Déconfinement et reprise du travail : les réponses à quelques unes de vos questions essentielles
C’est le jour J pour des millions de salariés qui retournent physiquement au travail. Philippe Duport répond à quelques unes des questions que se posent les travailleurs.
La question essentielle que tout salarié se pose en ce premier jour de déconfinement : est-ce que mon employeur est tenu de me fournir un masque ? Non, il n’y a toujours pas une obligation générale, absolue, pour tous les employeurs de France, de fournir des masques à leurs salariés. Le protocole de déconfinement qui s’applique à toutes les entreprises, petites et grandes, et qui a été mis au point par le ministère du Travail il y a une semaine, ne prévoit qu’un seul cas de figure dans lequel le masque s’impose. Votre employeur est tenu de vous en fournir un s’il ne peut pas faire respecter sur le lieu de travail un espace de quatre mètres carrés entre vous et vous collègues ou entre vous et les clients, ou tout autre personne.

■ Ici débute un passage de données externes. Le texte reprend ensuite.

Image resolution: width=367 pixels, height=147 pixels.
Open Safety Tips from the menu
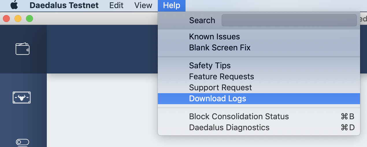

Certains employeurs ont décidé d’aller plus loin. Et d’imposer le port du masque à leurs collaborateurs alors même que les règles de distanciation sociale sont respectées. Dans ce cas-là, les salariés ont-ils l’obligation de porter le masque qui leur est fourni ? La réponse est oui. L’employeur peut imposer le port d’équipements de sécurité s’ils sont proportionnels à la tâche à accomplir. Pas de doute qu’une telle précaution est adaptée à la situation. Un salarié qui refuserait de porter le masque alors que son employeur le lui demande s’exposerait à des sanctions disciplinaires.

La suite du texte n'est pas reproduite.